Quello che si è presentato ai cittadini italiani come “il governo del cambiamento”, ha concluso questo anno denso di novità per il Paese in un modo che nemmeno “il governo di conservazione” più legato agli schemi tradizionali della politica avrebbe potuto eguagliare; lasciamo perdere – non basterebbe l’intera pagina per approfondire l’argomento – il senso di improvvisazione che ha accompagnato tutta la preparazione della manovra finanziaria (ricordiamo: una specie di carta d’identità per un esecutivo) e con esso tutto il can-can social mediatico agitato in questi ultimi mesi.
A sconcertare è stato soprattutto il modo in cui la sua approvazione è passata come uno schiacciasassi sulle due Camere che l’hanno dovuta votare in fretta e in furia. Spesso, per non dire sempre, i governi hanno fatto ricorso al voto di fiducia, ma poche volte nella storia della nostra giovane repubblica si è dovuto assistere allo spettacolo desolante di un Parlamento messo in mora dall’attesa del testo finale, sconosciuto fino all’ultimo anche agli stessi rappresentanti dei due partiti di maggioranza.

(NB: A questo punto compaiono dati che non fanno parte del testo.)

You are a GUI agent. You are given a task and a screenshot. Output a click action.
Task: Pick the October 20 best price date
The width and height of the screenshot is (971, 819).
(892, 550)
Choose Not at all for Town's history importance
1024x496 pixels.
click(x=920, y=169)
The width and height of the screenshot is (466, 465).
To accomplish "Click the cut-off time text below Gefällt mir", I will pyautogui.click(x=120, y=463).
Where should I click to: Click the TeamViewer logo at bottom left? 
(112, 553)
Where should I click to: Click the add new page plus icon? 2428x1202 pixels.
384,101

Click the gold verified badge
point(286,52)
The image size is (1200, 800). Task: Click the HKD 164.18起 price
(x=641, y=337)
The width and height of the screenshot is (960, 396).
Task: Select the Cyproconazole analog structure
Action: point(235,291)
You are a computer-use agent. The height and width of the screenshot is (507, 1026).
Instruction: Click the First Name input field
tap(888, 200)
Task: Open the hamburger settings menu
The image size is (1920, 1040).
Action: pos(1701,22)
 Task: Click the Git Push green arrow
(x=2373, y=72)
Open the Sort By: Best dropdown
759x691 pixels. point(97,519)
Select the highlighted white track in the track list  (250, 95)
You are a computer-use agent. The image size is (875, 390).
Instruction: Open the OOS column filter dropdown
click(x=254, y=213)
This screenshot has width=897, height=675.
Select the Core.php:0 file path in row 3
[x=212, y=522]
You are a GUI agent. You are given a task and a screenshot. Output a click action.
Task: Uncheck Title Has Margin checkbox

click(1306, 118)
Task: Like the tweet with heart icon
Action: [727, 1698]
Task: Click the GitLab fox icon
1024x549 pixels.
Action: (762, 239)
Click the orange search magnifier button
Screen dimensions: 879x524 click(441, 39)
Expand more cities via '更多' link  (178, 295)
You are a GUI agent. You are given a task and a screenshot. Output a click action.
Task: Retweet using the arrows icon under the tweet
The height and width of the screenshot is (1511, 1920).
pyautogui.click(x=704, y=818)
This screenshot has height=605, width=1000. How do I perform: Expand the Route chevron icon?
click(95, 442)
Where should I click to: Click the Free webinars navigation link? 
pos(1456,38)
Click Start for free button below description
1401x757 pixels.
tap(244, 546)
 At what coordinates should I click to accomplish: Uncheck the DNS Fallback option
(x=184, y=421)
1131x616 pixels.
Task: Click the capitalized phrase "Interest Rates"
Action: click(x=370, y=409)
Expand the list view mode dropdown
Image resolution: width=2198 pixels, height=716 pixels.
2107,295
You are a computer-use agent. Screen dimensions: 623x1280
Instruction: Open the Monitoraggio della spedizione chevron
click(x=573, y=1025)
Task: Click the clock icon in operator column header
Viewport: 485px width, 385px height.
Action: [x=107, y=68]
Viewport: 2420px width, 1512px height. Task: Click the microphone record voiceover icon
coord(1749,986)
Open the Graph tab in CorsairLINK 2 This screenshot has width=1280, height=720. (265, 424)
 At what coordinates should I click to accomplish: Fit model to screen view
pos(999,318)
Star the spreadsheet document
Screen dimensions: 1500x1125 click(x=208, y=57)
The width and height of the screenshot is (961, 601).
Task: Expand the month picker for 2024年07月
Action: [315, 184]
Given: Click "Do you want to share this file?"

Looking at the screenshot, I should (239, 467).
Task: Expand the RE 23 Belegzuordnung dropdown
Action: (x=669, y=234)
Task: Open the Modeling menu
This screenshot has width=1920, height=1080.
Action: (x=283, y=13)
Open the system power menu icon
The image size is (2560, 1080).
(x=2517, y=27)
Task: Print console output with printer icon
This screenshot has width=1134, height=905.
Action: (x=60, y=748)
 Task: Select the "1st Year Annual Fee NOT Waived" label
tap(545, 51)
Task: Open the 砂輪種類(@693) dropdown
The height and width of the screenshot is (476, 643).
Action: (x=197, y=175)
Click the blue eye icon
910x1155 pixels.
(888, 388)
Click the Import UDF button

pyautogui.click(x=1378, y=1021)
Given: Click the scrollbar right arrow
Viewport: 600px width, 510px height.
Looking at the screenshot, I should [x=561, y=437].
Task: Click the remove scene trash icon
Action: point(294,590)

Poi, in extremis, riposti i pallottolieri con i quali si è riusciti a far emergere quel decimale del ,04% che ha permesso al governo di salvare la faccia mantenendo comunque un 2 tra gli interi, l’approvazione senza la minima possibilità di ragionare sui numeri presentati.
Uno spettacolo davvero deprimente, che ha fatto subito rimpiangere, nell’ordine, la prima e la seconda repubblica, fino – udite, udite – a Berlusconi e i suoi ministri Brunetta e Tremonti. Il che è tutto dire!
Ci sarà tempo per analizzare i dettagli delle cifre indicate nel testo approvato, ma alcune considerazioni saltano agi occhi.
Dal punto di vista economico, l’elemento più preoccupante è senza dubbio la scelta, dettata da promesse elettorali e non da analisi economiche adeguate, di spendere l’aumento del deficit quasi esclusivamente in provvedimenti di tipo assistenzialistico.
L’espressione “abbiamo messo nelle tasche degli italiani 20 miliardi” si guarda bene dallo spiegare che, posto che ciò sia vero, quei soldi non erano conservati in un forziere al Ministero del Tesoro, ma vanno, tutti o quasi, ad aumentare il debito.
La scelta dei due partiti di maggioranza di rimanere fedeli ai due provvedimenti-bandiera – quota 100 e reddito di cittadinanza – ha condizionato tutto l’iter della legge di bilancio: è scontato che tutto ciò sia legato alla prossima scadenza delle elezioni europee di maggio. La possibilità di far quadrare i conti, invece, è tutta spostata sui due anni successivi, 2020 e 2021, con tutta l’incertezza derivante dall’andamento dell’economia a livello internazionale, che da tempo lancia segnali di un possibile rallentamento.
Se ciò dovesse accadere, cosa potrà fare il nostro Paese per non affondare nei debiti?